Rewrite the records from the line with "This screenshot has" to the line with "coord(174,61)" as a Markdown table with columns n and Line, one row per line with its row number, leaving out blank lines and pictures.

--*--

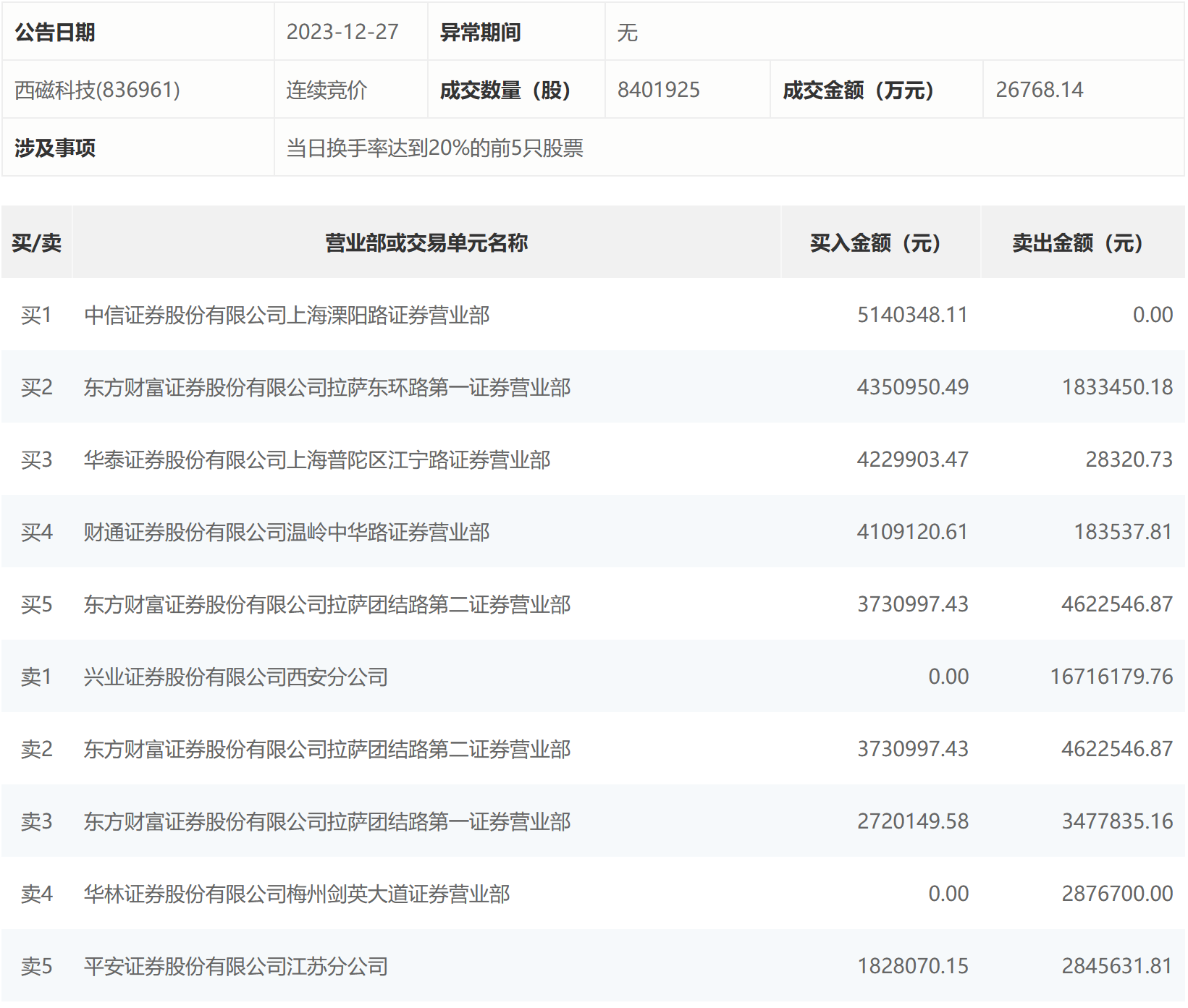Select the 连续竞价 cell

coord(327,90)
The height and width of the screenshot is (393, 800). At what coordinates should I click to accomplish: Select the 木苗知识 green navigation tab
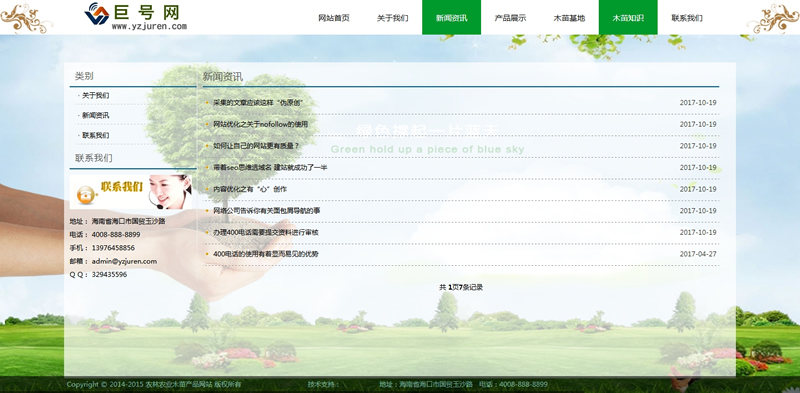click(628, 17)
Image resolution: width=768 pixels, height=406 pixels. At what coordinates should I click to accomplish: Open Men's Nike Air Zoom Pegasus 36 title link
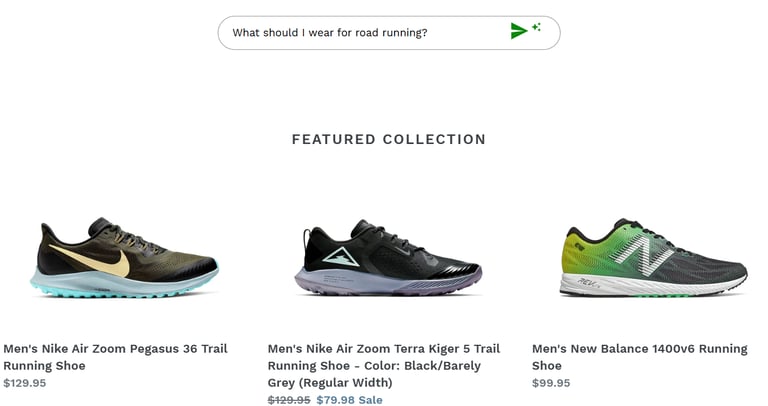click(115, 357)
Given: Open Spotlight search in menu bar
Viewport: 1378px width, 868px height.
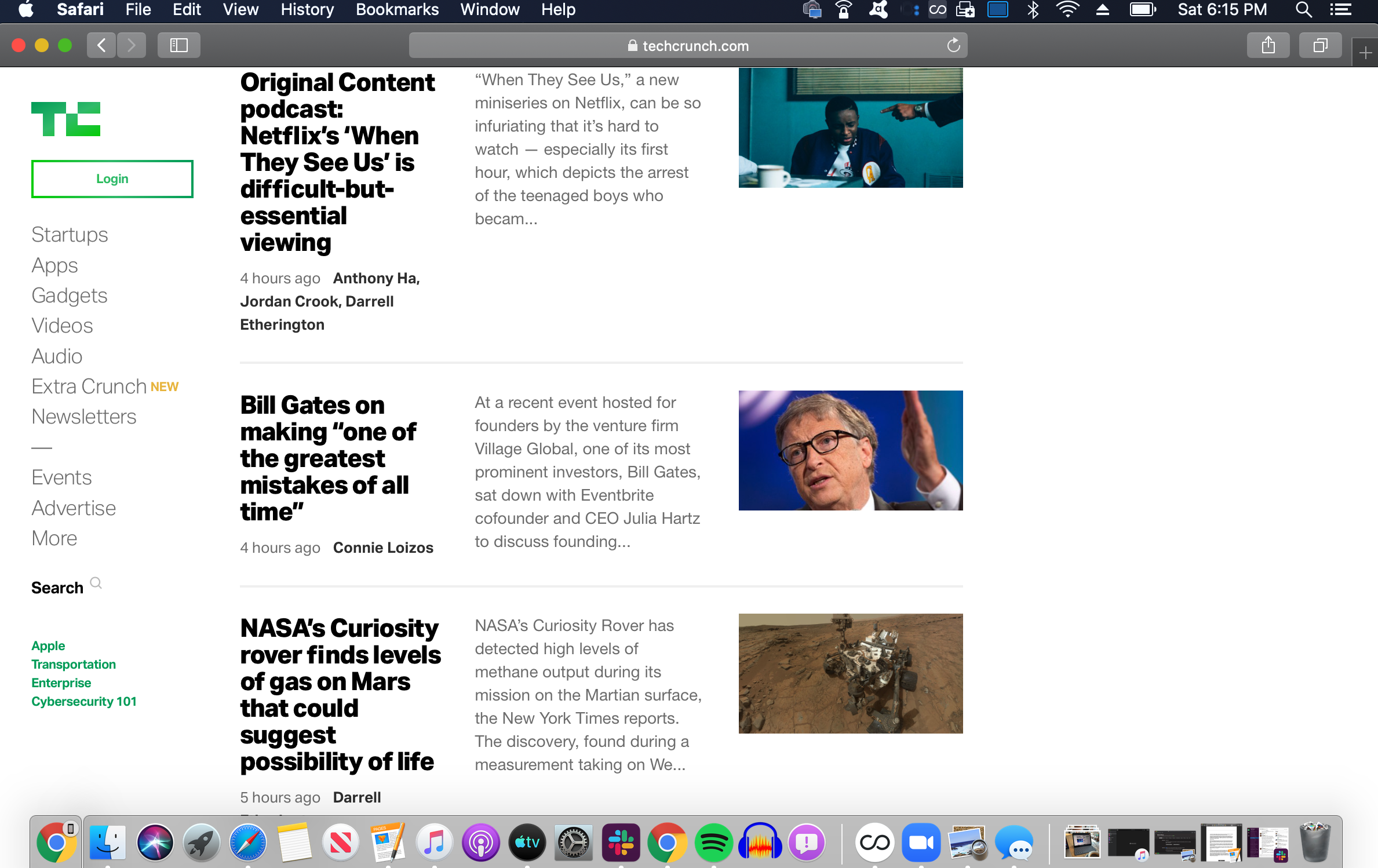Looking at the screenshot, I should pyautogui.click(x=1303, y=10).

--*--

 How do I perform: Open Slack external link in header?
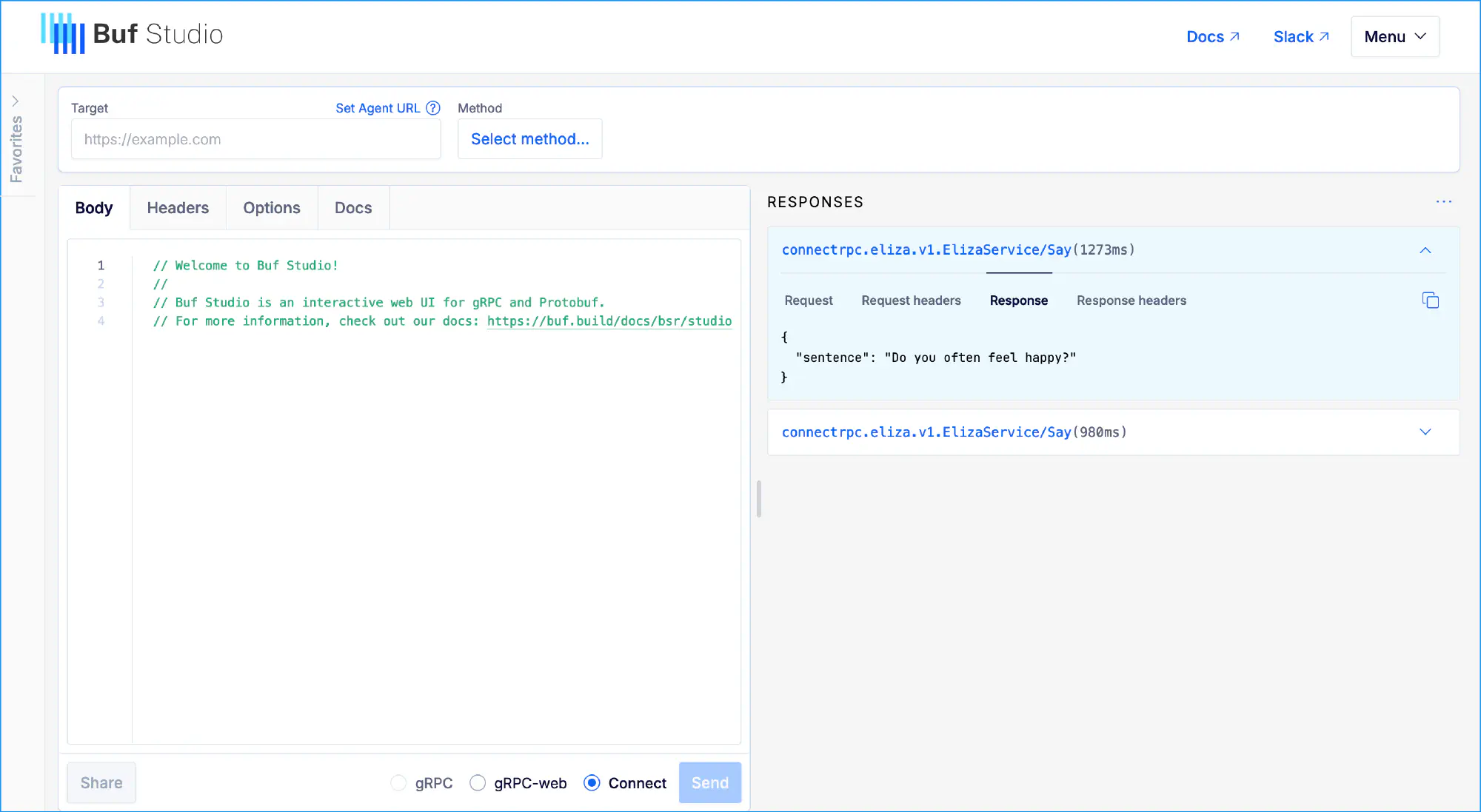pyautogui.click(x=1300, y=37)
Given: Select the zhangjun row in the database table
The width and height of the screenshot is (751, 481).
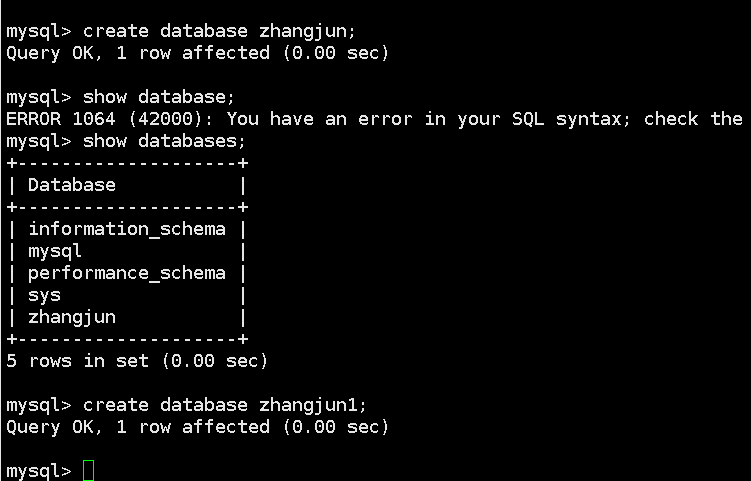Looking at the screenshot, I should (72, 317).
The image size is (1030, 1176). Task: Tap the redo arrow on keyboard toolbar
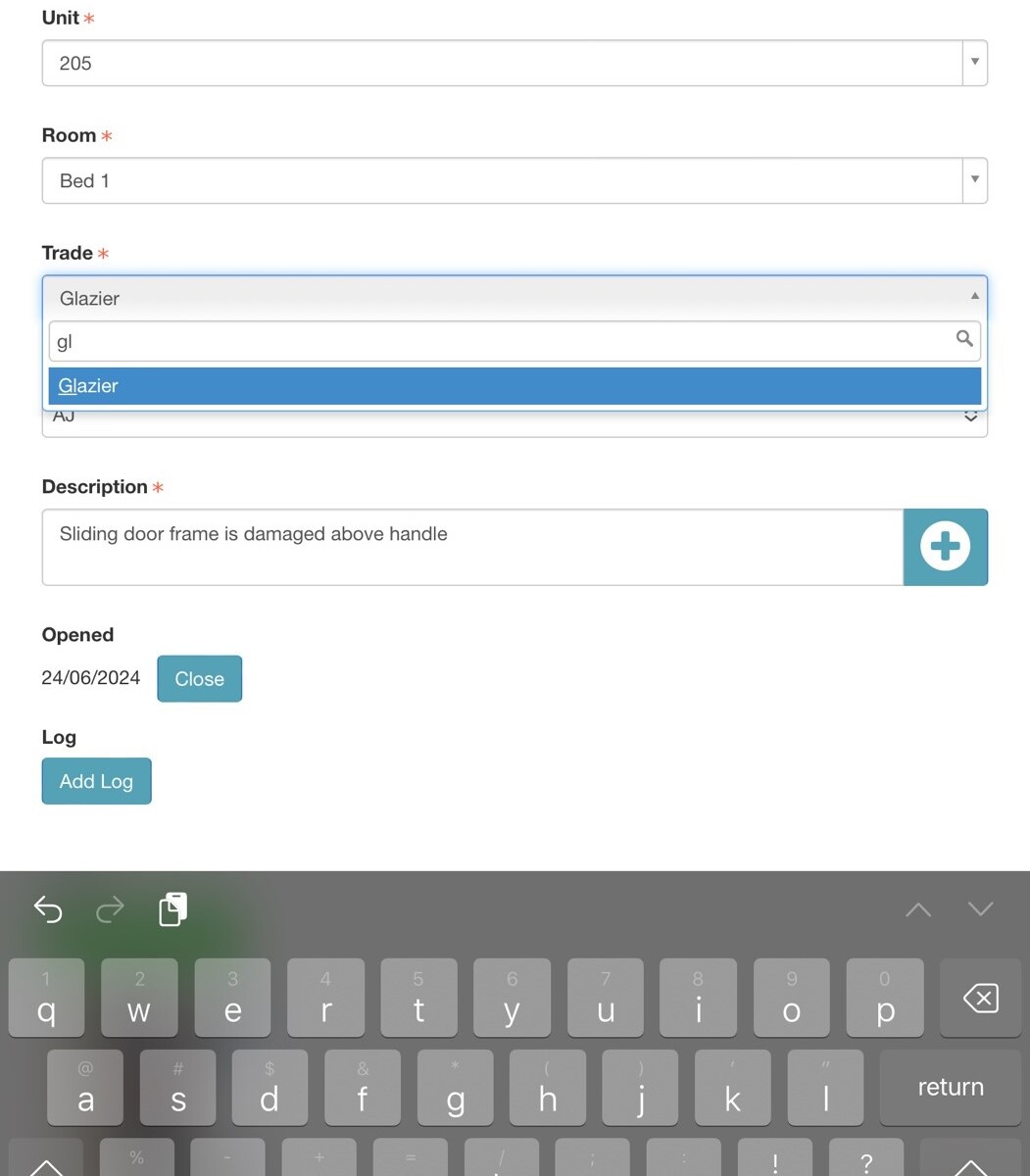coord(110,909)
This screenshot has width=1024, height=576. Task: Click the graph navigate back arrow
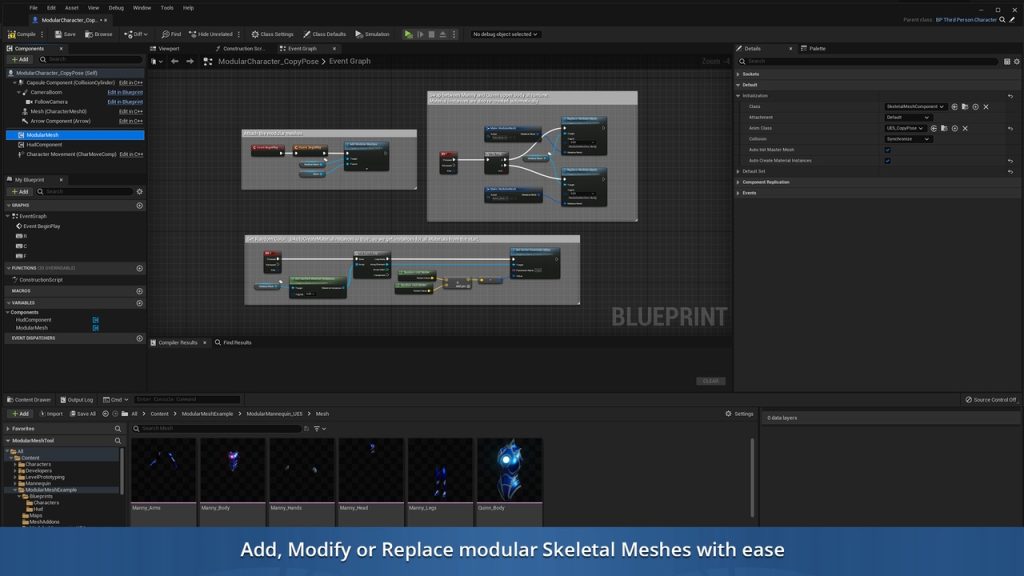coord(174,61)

--*--

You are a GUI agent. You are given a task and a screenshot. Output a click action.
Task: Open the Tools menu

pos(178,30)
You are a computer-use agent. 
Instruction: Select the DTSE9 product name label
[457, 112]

--*--

* **Solution for this problem**
| n | Line |
|---|---|
| 1 | This screenshot has width=1024, height=576. Task: Click the graph navigate back arrow |
| 2 | coord(174,61) |